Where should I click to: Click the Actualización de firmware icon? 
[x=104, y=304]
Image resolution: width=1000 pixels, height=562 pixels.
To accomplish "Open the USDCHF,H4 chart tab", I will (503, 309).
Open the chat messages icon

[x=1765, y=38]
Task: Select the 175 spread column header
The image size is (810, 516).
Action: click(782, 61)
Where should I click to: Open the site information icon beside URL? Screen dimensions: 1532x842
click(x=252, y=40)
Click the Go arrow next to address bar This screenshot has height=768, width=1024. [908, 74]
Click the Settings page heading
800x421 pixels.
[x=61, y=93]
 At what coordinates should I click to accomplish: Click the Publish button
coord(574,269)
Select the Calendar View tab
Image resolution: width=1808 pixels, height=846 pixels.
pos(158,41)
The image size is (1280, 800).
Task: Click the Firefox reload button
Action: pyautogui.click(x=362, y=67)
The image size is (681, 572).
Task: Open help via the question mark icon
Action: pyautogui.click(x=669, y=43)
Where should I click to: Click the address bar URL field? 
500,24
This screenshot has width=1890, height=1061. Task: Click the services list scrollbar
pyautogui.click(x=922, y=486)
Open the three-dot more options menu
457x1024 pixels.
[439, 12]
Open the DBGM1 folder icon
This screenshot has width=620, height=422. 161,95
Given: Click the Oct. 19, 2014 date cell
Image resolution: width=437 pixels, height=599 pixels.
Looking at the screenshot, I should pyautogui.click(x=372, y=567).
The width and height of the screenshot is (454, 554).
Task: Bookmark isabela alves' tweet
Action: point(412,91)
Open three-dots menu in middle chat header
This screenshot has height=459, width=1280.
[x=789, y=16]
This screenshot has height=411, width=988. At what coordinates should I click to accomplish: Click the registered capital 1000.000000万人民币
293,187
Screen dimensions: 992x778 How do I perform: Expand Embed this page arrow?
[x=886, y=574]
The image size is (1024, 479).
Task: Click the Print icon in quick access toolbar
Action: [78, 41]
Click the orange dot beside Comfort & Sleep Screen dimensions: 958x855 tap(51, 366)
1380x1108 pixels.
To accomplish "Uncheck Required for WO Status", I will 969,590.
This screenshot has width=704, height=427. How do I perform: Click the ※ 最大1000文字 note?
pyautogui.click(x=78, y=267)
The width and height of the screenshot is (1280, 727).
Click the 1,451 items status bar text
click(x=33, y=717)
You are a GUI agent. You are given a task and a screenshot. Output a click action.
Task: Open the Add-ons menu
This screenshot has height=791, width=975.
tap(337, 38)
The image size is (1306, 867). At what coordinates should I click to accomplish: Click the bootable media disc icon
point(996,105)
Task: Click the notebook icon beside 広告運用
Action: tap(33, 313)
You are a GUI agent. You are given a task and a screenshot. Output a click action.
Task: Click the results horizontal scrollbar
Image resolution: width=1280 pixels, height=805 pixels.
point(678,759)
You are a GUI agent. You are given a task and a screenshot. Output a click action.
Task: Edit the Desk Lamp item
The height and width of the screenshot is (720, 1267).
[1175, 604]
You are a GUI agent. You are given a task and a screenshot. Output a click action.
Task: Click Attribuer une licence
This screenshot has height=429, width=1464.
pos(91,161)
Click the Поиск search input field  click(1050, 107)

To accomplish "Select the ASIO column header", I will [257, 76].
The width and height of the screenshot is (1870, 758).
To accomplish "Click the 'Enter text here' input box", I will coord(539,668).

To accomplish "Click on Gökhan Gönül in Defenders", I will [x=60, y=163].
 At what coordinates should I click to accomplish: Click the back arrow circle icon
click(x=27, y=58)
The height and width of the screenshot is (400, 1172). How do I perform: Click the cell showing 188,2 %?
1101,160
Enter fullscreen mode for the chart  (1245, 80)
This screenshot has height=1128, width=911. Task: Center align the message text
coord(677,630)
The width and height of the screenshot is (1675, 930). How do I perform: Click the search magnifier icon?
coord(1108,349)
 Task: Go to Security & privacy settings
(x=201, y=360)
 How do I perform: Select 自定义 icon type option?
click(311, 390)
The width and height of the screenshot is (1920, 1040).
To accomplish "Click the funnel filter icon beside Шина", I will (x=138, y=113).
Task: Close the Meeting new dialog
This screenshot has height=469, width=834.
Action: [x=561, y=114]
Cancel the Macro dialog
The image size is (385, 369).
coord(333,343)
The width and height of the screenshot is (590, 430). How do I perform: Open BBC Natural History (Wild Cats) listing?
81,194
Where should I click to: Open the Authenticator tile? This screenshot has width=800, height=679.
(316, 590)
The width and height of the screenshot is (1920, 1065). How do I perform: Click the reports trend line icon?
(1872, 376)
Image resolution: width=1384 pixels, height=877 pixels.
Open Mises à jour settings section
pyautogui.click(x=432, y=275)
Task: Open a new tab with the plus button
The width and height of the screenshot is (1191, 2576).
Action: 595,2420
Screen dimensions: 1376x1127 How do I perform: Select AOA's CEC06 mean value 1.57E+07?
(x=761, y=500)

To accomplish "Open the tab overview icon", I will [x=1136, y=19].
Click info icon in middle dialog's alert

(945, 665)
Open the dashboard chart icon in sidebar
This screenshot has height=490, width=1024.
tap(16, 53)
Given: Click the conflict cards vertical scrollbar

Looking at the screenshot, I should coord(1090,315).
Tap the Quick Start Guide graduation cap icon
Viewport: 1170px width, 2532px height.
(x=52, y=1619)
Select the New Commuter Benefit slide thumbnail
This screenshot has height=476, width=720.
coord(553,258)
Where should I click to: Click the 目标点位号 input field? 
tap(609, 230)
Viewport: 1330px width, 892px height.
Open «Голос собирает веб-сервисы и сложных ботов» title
━━━━━━
◆ TASK TO CARRY OUT ◆
Look over the material above and report each line holding "column".

◆ COMPLETED EXERCISE ◆
Task: Select the 175 spread column header
To accomplish "Select the ASIO column header", I will [257, 76].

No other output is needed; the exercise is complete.